O Juneteenth tornou-se um feriado estadual no Texas em 1980. Desde então, outros 45 estados e o distrito de Columbia reconhecem o feriado que, contudo, ainda não é um feriado nacional, uma vez que Hawai, Dakota do Norte e Dakota do Sul ainda não o classificaram dessa forma. Esta sexta-feira, uma petição que pede que o Juneteenth seja considerado feriado nacional, iniciada por uma mulher de 93 anos do Texas, já contava com mais de 450 mil assinaturas. Impulsionadas pela contestação anti-racista no país, empresas como a Nike ou Twitter, entre muitas outras, deram folga aos seus trabalhadores, à semelhança do que fizeram governadores de vários estados, como Nova Iorque ou Virgínia, com os funcionários públicos.

Não esquecer Tulsa 

Este ano, a celebração ganhou um simbolismo ainda maior, numa altura em que nos EUA – e no resto do mundo – o debate sobre racismo e passado escravocrata ganha cada vez mais espaço, impulsionado por movimentos como o Black Lives Matter.

Apesar das restrições devido à pandemia de covid-19, que levaram a que muitos eventos para assinalar o Juneteenth fossem cancelados ou alterados, milhões de pessoas celebram, esta sexta-feira, o fim da escravatura nos EUA e exigem igualdade entre brancos e negros. Um dos momentos mais aguardados é o discurso de Al Sharpton, em Tulsa, no Oklahoma, um dia antes de Donald Trump realizar o seu primeiro comício das presidenciais de Novembro na mesma cidade.

O plano inicial do Presidente dos EUA, contudo, era realizar o comício esta sexta-feira. Apesar de esta ser uma celebração com 154 anos e uma data tão importante para milhões de pessoas, Trump chegou mesmo a dizer que iria tornar o Juneteenth “muito famoso”, porque, até então, segundo o próprio, ninguém tinha ouvido falar da data.

O sítio escolhido por Trump também gerou imediata condenação. Em 1921, Tulsa foi palco de um dos maiores episódios de violência racista nos EUA, quando uma multidão de brancos atacou grupos de afro-americanos na cidade do estado de Oklahoma, causando a morte de centenas de pessoas.

Em 2021, assinalam-se cem anos do massacre e, ainda hoje, o número real de mortos é incerto.

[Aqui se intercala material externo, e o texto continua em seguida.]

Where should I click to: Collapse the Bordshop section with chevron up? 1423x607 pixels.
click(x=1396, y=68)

Nos dias seguintes ao massacre, as autoridades tentaram esconder a verdadeira dimensão do acontecimento, falando na morte de poucas dezenas de pessoas. Hoje, muitos historiadores falam em cerca de 300 mortos, no entanto, o número poderá ser superior.

Sucedem-se as histórias de corpos empilhados, transportados para fora da cidade, queimados ou atirados ao rio. À medida que se aproxima o centenário do massacre de Tusla, os arqueólogos continuam a investigar e, no final do passado, chegaram mesmo a encontrar duas possíveis valas comuns.

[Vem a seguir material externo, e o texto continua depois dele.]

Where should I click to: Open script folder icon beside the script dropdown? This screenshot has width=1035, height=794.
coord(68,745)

Devido à covid-19, as escavações tiveram de ser adiadas, mas é expectável que, em breve, os arqueólogos cheguem a mais conclusões quanto à dimensão do massacre de Tulsa. “Quando os arqueólogos retomarem o seu trabalho, os habitantes de Tulsa poderão aprender mais sobre o episódio sangrento que assombra os sonhos da cidade há quase um século”, escreve Brent Staples, membro do conselho editorial do New York Times.